Check the appropriate box below if the Form 8-K filing is intended to simultaneously satisfy the filing obligation of the registrant under any of the following provisions:

 

¨ Written communications pursuant to Rule 425 under the Securities Act (17 CFR 230.425)

 

¨ Soliciting material pursuant to Rule 14a-12 under the Exchange Act (17 CFR 240.14a-12)

 

¨ Pre-commencement communications pursuant to Rule 14d-2(b) under the Exchange Act (17 CFR 240.14d-2(b))

 

¨ Pre-commencement communications pursuant to Rule 13e-4(c) under the Exchange Act (17 CFR 240.13e-4(c))

 

 

 


Item 5.02 Departure of Directors or Certain Officers; Election of Directors; Appointment of Certain Officers; Compensatory Arrangements of Certain Officers.

Sealed Air Corporation (the “Company”) sponsors the 2005 Contingent Stock Plan of Sealed Air Corporation, as amended (the “Plan”), under which the Company can grant awards of restricted stock, restricted stock units, performance share units, or cash to eligible employees and consultants of the Company.

As previously disclosed in the proxy statement for our 2013 Annual Meeting of Stockholders, on February 14, 2013, the Organization and Compensation Committee of the Board of Directors (the “Committee”) of the Company amended the Plan, subject to stockholder approval, to increase the maximum number of shares of Company common stock that may be issued to an employee with respect to performance share units during any calendar. This amendment to the Plan was approved by a majority of the Company’s stockholders on May 16, 2013.

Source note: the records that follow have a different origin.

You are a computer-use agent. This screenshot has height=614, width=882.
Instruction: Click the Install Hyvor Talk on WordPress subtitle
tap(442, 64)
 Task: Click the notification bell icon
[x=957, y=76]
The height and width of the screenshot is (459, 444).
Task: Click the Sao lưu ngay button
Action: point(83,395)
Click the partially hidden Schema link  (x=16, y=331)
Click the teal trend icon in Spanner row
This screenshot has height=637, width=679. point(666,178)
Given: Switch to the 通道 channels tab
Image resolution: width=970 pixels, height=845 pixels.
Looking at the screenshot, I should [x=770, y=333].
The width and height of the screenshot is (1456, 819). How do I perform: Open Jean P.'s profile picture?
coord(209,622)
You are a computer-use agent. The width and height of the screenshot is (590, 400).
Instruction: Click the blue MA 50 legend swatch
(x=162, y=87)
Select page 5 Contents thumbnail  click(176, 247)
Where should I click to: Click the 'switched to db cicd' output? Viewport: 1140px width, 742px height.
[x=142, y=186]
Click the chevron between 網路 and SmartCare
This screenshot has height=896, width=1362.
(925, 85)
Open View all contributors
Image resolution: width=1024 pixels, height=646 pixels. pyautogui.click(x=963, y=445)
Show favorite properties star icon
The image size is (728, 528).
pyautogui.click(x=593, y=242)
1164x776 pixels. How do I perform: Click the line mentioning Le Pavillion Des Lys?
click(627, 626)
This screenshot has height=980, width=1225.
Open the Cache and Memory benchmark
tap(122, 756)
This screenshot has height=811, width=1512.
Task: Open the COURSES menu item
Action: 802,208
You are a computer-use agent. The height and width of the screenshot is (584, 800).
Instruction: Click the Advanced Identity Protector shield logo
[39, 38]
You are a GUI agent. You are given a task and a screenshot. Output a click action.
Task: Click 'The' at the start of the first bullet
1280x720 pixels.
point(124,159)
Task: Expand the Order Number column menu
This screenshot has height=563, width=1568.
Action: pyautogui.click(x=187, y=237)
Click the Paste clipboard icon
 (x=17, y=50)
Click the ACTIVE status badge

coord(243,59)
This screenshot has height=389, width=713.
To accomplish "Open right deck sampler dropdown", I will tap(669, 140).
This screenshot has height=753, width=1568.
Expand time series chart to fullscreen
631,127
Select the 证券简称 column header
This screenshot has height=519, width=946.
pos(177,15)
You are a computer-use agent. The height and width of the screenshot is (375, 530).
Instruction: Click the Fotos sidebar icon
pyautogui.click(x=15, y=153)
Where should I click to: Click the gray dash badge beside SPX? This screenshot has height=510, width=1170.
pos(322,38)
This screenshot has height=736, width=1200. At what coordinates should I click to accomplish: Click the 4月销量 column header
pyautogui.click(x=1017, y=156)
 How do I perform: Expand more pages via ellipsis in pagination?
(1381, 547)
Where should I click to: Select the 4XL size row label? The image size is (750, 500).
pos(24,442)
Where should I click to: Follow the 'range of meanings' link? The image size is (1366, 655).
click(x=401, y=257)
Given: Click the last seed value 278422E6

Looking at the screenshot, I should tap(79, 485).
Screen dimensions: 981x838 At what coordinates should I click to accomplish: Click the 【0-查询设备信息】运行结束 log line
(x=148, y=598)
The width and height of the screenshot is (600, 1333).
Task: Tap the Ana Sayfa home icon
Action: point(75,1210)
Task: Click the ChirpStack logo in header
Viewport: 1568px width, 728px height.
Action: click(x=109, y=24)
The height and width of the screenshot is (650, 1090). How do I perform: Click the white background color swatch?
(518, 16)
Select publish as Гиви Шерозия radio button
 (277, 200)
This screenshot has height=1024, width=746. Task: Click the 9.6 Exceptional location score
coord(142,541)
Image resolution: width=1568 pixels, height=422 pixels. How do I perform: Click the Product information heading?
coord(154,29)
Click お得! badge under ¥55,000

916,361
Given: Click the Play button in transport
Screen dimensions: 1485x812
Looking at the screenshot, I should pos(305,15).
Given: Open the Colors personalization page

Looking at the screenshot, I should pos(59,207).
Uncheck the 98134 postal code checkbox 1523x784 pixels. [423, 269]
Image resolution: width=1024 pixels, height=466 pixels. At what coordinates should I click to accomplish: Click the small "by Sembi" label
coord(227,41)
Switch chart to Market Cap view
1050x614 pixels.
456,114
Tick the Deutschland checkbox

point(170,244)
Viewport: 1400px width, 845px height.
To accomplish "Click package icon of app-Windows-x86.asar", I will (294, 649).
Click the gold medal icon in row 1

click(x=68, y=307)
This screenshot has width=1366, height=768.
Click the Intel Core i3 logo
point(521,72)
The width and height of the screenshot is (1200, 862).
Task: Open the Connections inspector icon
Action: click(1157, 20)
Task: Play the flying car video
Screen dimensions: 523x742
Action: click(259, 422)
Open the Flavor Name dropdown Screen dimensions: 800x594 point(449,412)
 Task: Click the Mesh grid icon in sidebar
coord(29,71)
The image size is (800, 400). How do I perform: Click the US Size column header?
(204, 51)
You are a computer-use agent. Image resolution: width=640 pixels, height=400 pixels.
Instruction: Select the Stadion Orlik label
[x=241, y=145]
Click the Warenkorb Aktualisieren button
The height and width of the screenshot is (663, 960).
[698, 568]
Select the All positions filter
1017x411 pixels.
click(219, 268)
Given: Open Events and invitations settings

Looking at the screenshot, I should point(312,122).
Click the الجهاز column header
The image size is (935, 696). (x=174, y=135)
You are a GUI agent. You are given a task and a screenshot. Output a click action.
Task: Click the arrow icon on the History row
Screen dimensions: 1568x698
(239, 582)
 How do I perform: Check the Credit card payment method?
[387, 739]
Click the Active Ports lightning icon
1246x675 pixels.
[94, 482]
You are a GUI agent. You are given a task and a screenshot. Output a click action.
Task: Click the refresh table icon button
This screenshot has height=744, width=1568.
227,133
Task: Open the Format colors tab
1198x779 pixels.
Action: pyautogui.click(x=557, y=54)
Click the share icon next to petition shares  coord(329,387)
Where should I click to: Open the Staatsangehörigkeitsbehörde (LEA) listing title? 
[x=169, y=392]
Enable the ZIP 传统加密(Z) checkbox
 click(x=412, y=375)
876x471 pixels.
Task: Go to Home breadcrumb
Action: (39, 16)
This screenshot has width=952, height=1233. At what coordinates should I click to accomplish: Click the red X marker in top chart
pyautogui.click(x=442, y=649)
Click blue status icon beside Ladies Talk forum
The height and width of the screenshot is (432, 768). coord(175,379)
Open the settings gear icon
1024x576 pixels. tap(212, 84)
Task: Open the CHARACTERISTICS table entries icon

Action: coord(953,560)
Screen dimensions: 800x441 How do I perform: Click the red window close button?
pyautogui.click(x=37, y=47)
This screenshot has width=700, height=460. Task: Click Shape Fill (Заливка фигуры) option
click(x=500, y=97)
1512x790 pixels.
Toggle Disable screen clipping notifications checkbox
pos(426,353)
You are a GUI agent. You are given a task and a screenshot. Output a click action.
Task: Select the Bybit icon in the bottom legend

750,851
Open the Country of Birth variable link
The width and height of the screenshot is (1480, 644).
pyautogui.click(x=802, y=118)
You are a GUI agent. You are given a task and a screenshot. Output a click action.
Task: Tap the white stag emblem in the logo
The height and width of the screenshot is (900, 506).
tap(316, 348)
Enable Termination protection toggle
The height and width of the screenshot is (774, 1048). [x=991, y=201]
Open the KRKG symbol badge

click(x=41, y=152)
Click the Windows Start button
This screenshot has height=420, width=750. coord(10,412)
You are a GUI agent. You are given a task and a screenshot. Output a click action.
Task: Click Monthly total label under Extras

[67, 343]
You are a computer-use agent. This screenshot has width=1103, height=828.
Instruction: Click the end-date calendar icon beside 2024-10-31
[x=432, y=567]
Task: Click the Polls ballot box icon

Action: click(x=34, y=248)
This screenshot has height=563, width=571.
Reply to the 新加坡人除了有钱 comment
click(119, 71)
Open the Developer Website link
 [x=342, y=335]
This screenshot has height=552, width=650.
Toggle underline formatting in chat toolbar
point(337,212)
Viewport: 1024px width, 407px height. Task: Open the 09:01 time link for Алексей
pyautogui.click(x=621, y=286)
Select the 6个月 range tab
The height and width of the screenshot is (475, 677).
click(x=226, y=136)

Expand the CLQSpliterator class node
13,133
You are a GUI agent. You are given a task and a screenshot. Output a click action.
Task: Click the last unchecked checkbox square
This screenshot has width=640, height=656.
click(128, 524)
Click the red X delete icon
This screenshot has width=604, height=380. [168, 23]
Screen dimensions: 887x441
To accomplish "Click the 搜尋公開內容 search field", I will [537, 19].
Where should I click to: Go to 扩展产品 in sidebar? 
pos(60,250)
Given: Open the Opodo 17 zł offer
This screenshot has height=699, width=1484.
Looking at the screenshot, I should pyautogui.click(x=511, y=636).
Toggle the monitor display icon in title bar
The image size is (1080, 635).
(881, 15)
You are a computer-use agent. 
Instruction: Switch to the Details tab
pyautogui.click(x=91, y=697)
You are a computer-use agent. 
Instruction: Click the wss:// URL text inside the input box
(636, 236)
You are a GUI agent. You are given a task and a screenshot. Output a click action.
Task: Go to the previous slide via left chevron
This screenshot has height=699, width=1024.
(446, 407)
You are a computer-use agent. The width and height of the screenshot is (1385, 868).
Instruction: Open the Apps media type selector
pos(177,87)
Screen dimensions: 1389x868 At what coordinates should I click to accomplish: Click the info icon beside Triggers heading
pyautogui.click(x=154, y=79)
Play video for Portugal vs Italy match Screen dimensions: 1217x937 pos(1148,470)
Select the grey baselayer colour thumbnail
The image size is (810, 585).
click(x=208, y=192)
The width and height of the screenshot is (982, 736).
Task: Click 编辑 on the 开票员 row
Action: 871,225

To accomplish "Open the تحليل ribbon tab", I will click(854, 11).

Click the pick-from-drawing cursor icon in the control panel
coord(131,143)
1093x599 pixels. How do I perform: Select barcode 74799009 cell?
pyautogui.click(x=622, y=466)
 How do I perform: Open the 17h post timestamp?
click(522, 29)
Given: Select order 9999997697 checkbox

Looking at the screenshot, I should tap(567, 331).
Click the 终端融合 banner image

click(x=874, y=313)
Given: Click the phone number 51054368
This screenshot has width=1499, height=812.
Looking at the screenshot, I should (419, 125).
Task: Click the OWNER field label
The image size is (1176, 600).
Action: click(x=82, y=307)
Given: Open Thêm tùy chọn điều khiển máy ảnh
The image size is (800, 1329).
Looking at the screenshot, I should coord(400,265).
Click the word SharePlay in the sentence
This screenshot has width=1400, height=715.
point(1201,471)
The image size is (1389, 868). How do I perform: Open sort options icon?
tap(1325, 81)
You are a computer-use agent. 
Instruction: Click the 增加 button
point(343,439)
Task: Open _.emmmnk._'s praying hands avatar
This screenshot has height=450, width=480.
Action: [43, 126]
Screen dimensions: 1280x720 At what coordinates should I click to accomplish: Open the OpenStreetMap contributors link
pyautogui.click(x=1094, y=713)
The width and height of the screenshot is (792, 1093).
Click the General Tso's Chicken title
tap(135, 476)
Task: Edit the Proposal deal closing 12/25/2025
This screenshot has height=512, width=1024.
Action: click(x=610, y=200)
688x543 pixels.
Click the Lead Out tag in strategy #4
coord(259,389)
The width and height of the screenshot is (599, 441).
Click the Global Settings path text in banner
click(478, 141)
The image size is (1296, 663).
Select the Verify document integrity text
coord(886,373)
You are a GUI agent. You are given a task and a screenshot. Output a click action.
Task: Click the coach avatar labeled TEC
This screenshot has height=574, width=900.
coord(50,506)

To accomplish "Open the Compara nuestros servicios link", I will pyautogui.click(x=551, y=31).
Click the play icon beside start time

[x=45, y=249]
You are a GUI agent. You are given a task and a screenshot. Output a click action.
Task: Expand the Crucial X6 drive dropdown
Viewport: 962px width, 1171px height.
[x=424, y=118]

On July 11, 2013, the Committee further amended the Plan to eliminate certain minimum vesting requirements in order to give the Committee greater flexibility in granting awards under the Plan. The Committee has approved an amendment and restatement of the Plan to reflect these amendments to the Plan.

The result of these changes to the Plan are to (i) increase the maximum number of shares of Company common stock that may be issued to an employee with respect to performance share units during any calendar year from two tenths of one percent (0.2%) to one-half of one percent (0.5%) of the issued and outstanding shares of the Corporation’s common stock on January 1 of such calendar year, and (ii) eliminate certain minimum vesting requirements regarding awards that vest solely based on the passage of time, in order to give the Committee greater flexibility in granting awards under the Plan.

A description of the terms and conditions of the Plan, prior to this amendment and restatement, is set forth in the Company’s Proxy Statement for the 2013 Annual Meeting of Stockholders of the Company as filed with the Securities and Exchange Commission on April 5, 2013, under the heading “Approval of the Amended 2005 Contingent Stock Plan of Sealed Air Corporation (Proposal 12)”, which such description is incorporated herein by reference. The summary of the terms and conditions of the Plan is not a complete discussion of the document. Accordingly, the foregoing is qualified in its entirety by reference to the full text of the Plan included as Exhibit 10.1 to this Current Report on Form 8-K, which is incorporated herein by reference.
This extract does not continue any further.